It seems to me that what we call freewill is something we have in this phenomenal existence and decreases in significance, as we become more realised and closer to liberation from this existence. All the great religions question why we suffer so if God, Allah or Buddha is so compassionate and of course they answer that it is because we have freewill to do both good or bad, produce positive or negative karma. We as Buddhists know that freewill is limited by karmic traces we have and the only way to use it for our and other’s benefit is to recognise fully its existence and to change our karma by using it. Of course as we progress, using freewill – choosing happiness over suffering – it becomes diminished or less necessary, as we accumulate merit and become more open to Buddha’s compassion. Once the consciousness is freed from mind and body does it become far less susceptible to freewill, which is perhaps only an attribute of mind? Does the consciousness in other bardos or purelands or other higher realms become more open to the forces of karma and the blessings of the Buddha’s (and other’s) compassion and even completely independent of what we call freewill?
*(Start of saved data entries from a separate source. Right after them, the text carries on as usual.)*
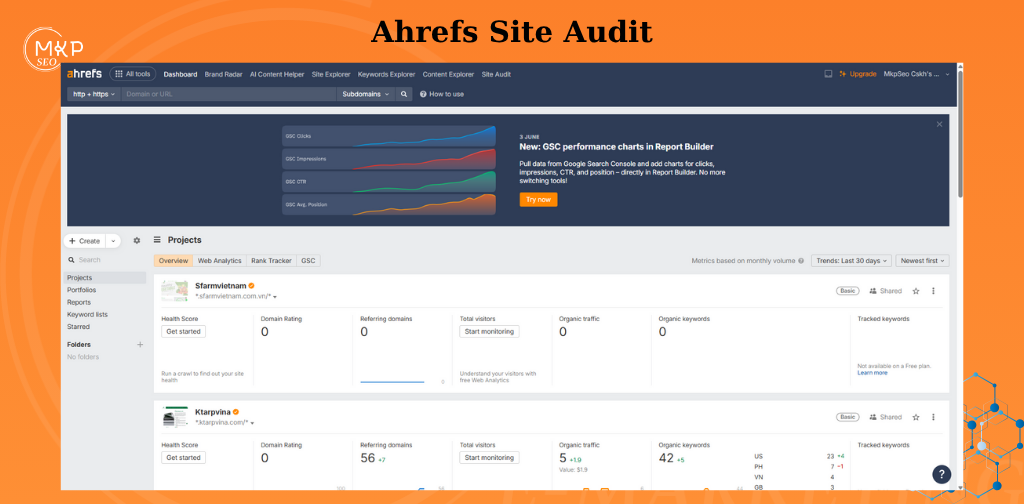Viewport: 1024px width, 504px height.
Task: Star the Sfarmvietnam project
Action: [915, 291]
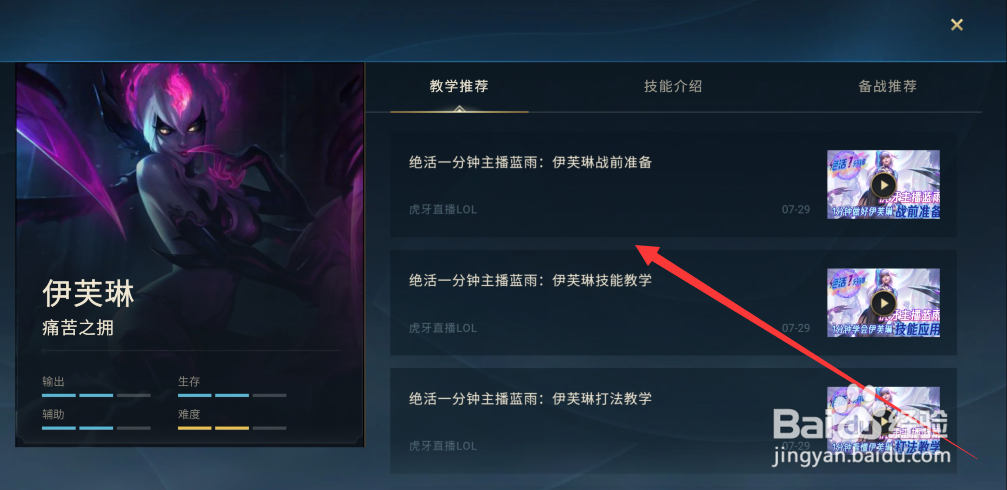Play the 伊芙琳技能教学 video

coord(884,303)
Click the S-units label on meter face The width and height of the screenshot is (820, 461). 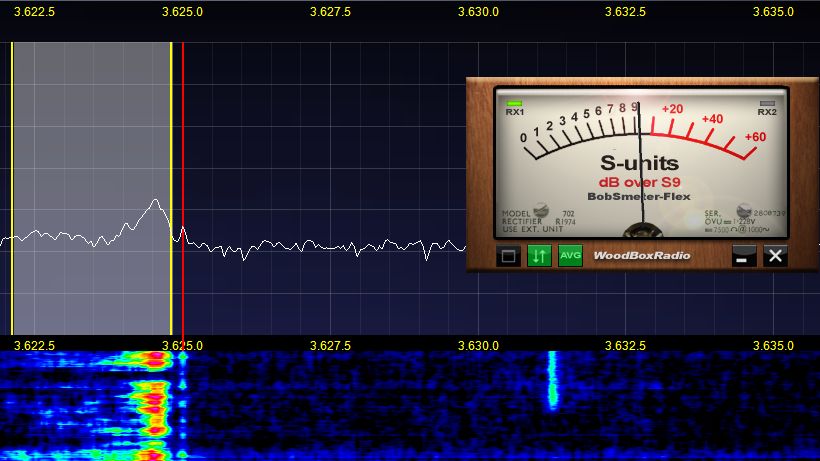639,163
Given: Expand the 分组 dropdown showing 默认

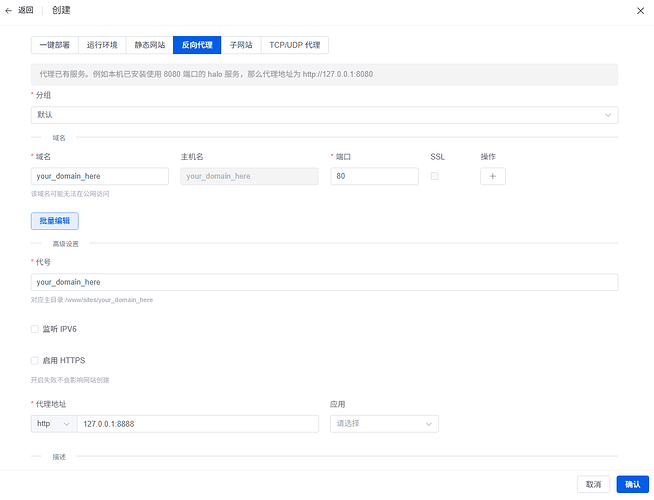Looking at the screenshot, I should (324, 115).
I could go further and suggest that freewill is not only connected with our mind but also what we call ego. While we are attached to our ego, we are forced to use freewill to break free of those attachments and recognise our delusion. Later, as our attachments and ego diminishes, so does our need or even existence of freewill and we are more likely to “go with the flow” of things, accept things as they are. Freewill is necessary only for the ego, the karma-driven mind, in order that we recognise (and choose) reality over delusion.
All that we sentient beings do in this samsaric world involves freewill, which is simply attachment, because we are simply unable to let go.